## EXERCISE DIRECTIONS
Every line of the material is to be set down exactly as written.

## RECORDS SHOWN
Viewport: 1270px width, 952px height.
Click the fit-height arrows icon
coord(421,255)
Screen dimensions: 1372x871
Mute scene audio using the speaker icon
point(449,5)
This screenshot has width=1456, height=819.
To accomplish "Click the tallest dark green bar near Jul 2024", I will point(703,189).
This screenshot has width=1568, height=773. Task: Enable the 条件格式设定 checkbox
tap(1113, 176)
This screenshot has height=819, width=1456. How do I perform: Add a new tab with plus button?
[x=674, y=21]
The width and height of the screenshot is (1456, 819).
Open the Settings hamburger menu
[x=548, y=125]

## EXERCISE OUTPUT
Viewport: 1270px width, 952px height.
Click the fit-height arrows icon
coord(421,255)
Screen dimensions: 1372x871
Mute scene audio using the speaker icon
point(449,5)
This screenshot has width=1456, height=819.
To accomplish "Click the tallest dark green bar near Jul 2024", I will point(703,189).
This screenshot has width=1568, height=773. Task: Enable the 条件格式设定 checkbox
tap(1113, 176)
This screenshot has height=819, width=1456. How do I perform: Add a new tab with plus button?
[x=674, y=21]
The width and height of the screenshot is (1456, 819).
Open the Settings hamburger menu
[x=548, y=125]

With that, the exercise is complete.